Ne abbiamo parlato a lungo tra le pagine del nostro giornale. Tema caldo degli ultimi giorni riguarda i contribuenti forfetari. Già i Commercialisti si sono sbilanciati circa il termine degli obblighi informativi, posti a carico del contribuente in regime forfetario per il periodo d’imposta 2021.
Infatti la dichiarazione integrativa per l’anno 2021 con l’indicazione degli elementi informativi richiesti nelle righe RS371 e RS381 del quadro RS può essere inviata fino al 30 novembre 2024. L’Agenzia delle Entrate, a tal proposito, ha pubblicato il provvedimento che anticipava le lettere di compliance a tali contribuenti.
Contribuenti forfetari e delega fiscale
La proroga sembrerebbe essere una prova di forza per AE, in quanto se entro il 30 novembre 2024 verrà attuata la parte della delega fiscale contenuta nella legge n. 111/2023, che prevede per l’appunto la revisione degli adempimenti dichiarativi a carico dei contribuenti, tali tipologie di comunicazioni saranno ritenute illegittime.
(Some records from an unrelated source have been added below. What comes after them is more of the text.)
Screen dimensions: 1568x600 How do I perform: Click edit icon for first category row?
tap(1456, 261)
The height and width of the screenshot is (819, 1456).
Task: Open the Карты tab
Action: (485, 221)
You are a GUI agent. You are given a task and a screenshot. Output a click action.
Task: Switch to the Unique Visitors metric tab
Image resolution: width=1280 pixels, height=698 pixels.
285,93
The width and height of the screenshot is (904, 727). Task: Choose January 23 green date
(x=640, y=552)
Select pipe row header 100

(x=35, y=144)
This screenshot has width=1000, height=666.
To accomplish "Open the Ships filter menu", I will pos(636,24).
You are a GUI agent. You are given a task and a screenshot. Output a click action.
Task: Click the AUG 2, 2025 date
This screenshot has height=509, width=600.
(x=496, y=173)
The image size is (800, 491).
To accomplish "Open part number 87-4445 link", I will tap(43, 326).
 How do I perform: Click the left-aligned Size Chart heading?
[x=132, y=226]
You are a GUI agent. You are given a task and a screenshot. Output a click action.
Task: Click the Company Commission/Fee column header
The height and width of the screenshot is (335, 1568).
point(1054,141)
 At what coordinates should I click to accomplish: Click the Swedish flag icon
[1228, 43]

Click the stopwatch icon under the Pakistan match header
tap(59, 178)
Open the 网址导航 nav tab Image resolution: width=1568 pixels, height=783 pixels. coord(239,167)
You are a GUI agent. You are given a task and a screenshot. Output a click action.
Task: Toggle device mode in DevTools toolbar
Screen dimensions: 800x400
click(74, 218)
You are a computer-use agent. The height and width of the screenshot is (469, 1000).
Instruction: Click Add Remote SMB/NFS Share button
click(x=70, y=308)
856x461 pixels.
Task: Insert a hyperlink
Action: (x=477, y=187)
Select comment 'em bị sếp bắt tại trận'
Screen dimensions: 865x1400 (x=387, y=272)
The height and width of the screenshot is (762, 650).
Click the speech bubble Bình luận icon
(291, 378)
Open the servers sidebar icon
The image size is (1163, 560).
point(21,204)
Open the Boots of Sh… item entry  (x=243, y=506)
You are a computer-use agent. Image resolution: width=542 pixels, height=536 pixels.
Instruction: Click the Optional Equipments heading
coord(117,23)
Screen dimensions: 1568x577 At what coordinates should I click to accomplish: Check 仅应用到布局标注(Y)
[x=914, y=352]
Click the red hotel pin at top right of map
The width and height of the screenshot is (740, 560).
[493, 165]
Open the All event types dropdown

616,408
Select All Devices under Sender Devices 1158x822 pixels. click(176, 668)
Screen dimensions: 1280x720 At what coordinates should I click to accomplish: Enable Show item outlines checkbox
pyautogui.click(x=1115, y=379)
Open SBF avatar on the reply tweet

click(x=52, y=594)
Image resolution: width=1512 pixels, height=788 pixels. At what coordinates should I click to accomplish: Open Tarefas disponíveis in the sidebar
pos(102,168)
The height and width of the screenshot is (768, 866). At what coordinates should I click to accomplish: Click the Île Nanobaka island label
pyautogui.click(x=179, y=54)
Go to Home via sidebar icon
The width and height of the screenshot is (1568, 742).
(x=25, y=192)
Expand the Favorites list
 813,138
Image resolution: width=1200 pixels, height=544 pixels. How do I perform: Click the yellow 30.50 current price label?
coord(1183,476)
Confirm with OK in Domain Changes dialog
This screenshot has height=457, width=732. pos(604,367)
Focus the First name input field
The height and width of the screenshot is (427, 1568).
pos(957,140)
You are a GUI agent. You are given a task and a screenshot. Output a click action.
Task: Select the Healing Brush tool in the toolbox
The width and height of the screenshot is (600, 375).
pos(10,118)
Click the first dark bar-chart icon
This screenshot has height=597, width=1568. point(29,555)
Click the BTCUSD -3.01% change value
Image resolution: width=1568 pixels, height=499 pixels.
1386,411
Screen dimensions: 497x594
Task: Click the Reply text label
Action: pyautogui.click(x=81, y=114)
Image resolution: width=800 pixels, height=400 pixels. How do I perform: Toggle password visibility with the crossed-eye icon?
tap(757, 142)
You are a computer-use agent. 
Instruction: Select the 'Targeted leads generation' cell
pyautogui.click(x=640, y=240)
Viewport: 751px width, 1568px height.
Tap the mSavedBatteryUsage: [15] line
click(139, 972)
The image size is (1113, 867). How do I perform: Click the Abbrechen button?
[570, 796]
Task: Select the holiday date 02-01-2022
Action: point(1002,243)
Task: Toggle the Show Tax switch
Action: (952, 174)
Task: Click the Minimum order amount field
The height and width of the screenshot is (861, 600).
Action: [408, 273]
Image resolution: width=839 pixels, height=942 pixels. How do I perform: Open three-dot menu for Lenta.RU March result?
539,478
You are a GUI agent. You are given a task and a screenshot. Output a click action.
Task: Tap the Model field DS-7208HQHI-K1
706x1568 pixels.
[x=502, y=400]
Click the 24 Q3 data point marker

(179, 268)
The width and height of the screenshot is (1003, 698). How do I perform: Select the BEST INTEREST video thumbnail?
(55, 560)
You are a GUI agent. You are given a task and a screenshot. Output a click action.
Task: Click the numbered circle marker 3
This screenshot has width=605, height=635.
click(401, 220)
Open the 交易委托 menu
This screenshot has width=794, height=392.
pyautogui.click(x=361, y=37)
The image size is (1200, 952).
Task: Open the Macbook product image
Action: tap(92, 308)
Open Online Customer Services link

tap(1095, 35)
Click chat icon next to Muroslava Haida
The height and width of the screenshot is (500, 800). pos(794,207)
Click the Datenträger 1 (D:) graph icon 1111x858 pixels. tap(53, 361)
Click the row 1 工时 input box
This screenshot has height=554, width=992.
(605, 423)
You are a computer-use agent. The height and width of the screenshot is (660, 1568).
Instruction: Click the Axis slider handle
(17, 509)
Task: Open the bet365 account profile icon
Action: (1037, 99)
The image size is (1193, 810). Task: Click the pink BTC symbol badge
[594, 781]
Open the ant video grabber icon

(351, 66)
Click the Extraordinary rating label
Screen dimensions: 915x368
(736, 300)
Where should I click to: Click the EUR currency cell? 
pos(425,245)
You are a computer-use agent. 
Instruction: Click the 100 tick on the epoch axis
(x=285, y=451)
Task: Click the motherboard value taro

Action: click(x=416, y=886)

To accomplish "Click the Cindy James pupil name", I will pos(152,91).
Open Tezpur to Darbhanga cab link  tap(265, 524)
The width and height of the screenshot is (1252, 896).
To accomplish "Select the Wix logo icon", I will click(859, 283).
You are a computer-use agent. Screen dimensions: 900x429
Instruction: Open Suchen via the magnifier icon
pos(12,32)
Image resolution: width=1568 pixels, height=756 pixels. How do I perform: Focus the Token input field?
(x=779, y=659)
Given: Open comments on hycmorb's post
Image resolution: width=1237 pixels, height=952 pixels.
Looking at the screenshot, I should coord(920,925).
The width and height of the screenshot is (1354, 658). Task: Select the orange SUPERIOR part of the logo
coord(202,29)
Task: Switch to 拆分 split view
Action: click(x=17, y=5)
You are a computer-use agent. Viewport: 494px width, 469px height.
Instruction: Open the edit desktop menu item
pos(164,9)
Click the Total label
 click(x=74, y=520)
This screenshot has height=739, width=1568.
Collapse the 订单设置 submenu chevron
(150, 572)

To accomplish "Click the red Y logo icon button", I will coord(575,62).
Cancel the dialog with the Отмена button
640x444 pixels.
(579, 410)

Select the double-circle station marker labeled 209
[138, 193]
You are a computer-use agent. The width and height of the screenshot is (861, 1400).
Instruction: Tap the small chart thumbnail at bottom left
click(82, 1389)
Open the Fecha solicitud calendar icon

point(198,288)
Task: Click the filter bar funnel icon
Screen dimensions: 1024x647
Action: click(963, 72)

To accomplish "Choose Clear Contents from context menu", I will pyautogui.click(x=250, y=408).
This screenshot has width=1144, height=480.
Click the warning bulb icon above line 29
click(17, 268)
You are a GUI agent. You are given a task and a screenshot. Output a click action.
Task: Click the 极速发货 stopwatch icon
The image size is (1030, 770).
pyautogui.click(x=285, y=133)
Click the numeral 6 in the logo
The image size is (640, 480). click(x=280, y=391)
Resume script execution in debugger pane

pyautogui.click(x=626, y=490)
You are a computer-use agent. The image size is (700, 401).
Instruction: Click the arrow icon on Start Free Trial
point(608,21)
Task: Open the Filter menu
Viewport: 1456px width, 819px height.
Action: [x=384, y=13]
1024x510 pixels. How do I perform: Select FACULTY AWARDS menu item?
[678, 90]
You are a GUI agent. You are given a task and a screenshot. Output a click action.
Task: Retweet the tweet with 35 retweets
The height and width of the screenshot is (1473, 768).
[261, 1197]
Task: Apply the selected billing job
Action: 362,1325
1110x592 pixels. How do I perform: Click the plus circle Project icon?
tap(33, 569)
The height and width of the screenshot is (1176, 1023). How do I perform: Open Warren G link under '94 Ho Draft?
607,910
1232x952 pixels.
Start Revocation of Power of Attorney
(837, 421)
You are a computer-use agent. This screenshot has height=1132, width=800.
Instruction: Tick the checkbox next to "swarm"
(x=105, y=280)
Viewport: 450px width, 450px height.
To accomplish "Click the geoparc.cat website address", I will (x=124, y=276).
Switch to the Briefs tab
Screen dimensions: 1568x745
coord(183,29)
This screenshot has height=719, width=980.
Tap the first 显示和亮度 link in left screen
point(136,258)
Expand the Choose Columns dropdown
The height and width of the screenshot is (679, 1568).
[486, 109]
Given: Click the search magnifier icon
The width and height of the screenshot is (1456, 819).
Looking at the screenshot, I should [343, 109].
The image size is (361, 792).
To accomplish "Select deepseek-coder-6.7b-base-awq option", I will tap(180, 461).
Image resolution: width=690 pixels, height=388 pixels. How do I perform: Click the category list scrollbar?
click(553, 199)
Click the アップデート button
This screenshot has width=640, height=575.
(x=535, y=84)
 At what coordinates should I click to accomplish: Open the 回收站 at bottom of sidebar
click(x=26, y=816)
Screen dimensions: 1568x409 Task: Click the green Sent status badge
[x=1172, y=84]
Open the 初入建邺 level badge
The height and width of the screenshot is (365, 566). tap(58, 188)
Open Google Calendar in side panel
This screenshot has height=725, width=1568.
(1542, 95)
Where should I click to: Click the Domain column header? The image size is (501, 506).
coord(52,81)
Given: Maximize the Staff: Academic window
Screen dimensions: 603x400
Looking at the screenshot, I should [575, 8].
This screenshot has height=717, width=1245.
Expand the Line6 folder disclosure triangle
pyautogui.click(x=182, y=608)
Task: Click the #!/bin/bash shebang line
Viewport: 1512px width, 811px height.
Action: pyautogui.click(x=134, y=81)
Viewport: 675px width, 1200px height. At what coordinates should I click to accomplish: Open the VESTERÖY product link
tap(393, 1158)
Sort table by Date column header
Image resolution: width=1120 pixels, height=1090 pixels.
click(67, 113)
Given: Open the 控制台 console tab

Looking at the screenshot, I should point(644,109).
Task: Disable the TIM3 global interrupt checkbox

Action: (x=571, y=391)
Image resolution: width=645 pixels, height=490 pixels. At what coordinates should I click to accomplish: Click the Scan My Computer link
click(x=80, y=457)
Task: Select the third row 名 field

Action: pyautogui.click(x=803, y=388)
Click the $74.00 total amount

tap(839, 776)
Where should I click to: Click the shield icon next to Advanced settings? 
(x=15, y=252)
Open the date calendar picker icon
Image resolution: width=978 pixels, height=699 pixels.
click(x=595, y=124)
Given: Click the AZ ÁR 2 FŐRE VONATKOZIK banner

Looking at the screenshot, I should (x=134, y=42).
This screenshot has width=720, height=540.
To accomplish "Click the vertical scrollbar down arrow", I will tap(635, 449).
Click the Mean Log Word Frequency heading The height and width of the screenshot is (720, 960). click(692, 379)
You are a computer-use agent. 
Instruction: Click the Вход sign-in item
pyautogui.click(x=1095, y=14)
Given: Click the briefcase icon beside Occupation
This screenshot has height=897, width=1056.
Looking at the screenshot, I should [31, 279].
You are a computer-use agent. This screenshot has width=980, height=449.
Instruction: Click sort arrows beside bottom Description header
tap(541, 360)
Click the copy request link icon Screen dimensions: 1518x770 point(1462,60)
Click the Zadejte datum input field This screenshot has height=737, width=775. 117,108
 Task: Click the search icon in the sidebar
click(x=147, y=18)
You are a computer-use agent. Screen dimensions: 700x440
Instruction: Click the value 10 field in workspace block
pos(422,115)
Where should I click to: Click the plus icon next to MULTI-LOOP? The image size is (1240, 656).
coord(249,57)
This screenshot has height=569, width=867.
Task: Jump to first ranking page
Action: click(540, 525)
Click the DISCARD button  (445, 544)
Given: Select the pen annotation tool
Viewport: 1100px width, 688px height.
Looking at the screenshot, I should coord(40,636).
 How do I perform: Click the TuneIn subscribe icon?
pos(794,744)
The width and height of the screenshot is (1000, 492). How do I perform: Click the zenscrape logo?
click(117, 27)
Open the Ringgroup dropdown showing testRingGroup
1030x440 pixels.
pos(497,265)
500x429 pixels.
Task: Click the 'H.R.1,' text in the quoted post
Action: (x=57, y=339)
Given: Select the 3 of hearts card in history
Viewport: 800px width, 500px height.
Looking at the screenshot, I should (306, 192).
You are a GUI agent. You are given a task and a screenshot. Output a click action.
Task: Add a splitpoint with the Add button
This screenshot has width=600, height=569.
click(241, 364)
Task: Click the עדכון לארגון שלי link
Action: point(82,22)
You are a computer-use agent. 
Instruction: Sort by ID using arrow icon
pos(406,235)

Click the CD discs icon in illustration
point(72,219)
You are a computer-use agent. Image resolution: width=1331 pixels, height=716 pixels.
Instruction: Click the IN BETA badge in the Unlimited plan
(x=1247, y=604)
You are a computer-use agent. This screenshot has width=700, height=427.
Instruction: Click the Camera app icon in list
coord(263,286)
Si sottolinea, inoltre, come tutto ciò che serve ai fini del regime forfetario è già nelle mani dell’Amministrazione finanziaria. Si richiama anche la “stranezza” del mezzo tecnologico. Nell’era digitale nella quale viviamo sembra davvero difficile credere che spetti al contribuente comunicare determinate spese, nonostante egli utilizzi, per esempio, la fatturazione elettronica e l’invio telematico dei corrispettivi.
Il no dei Commercialisti
“L’avvio dei controlli sui dati del quadro RS per i titolari di partita IVA con regime forfettario, messo in pratica dall’Agenzia delle Entrate, lascia stupefatti. Viene infatti chiesto, in caso di omissioni, di mettersi in regola presentando una dichiarazione integrativa e versando le sanzioni ridotte mediante il ravvedimento operoso. Peccato che chi applica il regime forfettario non determini la base imponibile con il sistema “tradizionale” (differenza tra ricavi e costi), ma attraverso un coefficiente applicato al fatturato, indipendentemente dai costi, che sono, quindi, ininfluenti”, così l’UNGDCEC.